> [PROBLEM DESCRIPTION]
Write out every one of the following entries word for word, changing nothing.
==================================================
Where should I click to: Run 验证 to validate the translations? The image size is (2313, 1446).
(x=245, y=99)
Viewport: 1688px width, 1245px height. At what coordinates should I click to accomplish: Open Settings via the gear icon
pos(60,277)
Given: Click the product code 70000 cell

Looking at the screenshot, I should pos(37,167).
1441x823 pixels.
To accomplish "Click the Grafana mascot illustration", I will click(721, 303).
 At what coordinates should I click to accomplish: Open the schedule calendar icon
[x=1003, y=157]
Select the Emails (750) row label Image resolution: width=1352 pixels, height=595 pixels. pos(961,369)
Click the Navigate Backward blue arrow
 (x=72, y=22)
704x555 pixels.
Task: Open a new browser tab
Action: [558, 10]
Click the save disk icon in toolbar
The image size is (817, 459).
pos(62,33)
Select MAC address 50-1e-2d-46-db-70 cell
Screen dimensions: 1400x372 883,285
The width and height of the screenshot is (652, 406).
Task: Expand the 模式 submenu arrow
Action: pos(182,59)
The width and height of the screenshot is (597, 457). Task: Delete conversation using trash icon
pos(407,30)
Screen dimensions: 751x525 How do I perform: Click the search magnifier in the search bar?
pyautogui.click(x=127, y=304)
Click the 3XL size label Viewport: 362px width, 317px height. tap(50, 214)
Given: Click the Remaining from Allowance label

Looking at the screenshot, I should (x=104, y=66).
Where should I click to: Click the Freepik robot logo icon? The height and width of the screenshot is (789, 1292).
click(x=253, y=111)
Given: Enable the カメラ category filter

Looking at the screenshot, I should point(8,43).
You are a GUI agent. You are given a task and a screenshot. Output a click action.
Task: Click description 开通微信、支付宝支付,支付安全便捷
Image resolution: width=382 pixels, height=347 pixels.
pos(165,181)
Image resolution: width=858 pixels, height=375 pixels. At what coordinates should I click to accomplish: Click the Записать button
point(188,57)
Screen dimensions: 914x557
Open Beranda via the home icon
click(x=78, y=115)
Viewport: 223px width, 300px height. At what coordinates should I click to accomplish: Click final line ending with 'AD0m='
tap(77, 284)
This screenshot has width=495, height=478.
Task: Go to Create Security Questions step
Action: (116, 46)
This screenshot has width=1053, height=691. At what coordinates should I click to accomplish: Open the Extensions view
==================================================
> [OUTPUT OF THE TASK]
Where should I click to: Run 验证 to validate the translations? The image size is (2313, 1446).
(x=245, y=99)
Viewport: 1688px width, 1245px height. At what coordinates should I click to accomplish: Open Settings via the gear icon
pos(60,277)
Given: Click the product code 70000 cell

Looking at the screenshot, I should pos(37,167).
1441x823 pixels.
To accomplish "Click the Grafana mascot illustration", I will click(721, 303).
 At what coordinates should I click to accomplish: Open the schedule calendar icon
[x=1003, y=157]
Select the Emails (750) row label Image resolution: width=1352 pixels, height=595 pixels. pos(961,369)
Click the Navigate Backward blue arrow
 (x=72, y=22)
704x555 pixels.
Task: Open a new browser tab
Action: [558, 10]
Click the save disk icon in toolbar
The image size is (817, 459).
pos(62,33)
Select MAC address 50-1e-2d-46-db-70 cell
Screen dimensions: 1400x372 883,285
The width and height of the screenshot is (652, 406).
Task: Expand the 模式 submenu arrow
Action: pos(182,59)
The width and height of the screenshot is (597, 457). Task: Delete conversation using trash icon
pos(407,30)
Screen dimensions: 751x525 How do I perform: Click the search magnifier in the search bar?
pyautogui.click(x=127, y=304)
Click the 3XL size label Viewport: 362px width, 317px height. tap(50, 214)
Given: Click the Remaining from Allowance label

Looking at the screenshot, I should (x=104, y=66).
Where should I click to: Click the Freepik robot logo icon? The height and width of the screenshot is (789, 1292).
click(x=253, y=111)
Given: Enable the カメラ category filter

Looking at the screenshot, I should point(8,43).
You are a GUI agent. You are given a task and a screenshot. Output a click action.
Task: Click description 开通微信、支付宝支付,支付安全便捷
Image resolution: width=382 pixels, height=347 pixels.
pos(165,181)
Image resolution: width=858 pixels, height=375 pixels. At what coordinates should I click to accomplish: Click the Записать button
point(188,57)
Screen dimensions: 914x557
Open Beranda via the home icon
click(x=78, y=115)
Viewport: 223px width, 300px height. At what coordinates should I click to accomplish: Click final line ending with 'AD0m='
tap(77, 284)
This screenshot has width=495, height=478.
Task: Go to Create Security Questions step
Action: (116, 46)
This screenshot has width=1053, height=691. At what coordinates should I click to accomplish: Open the Extensions view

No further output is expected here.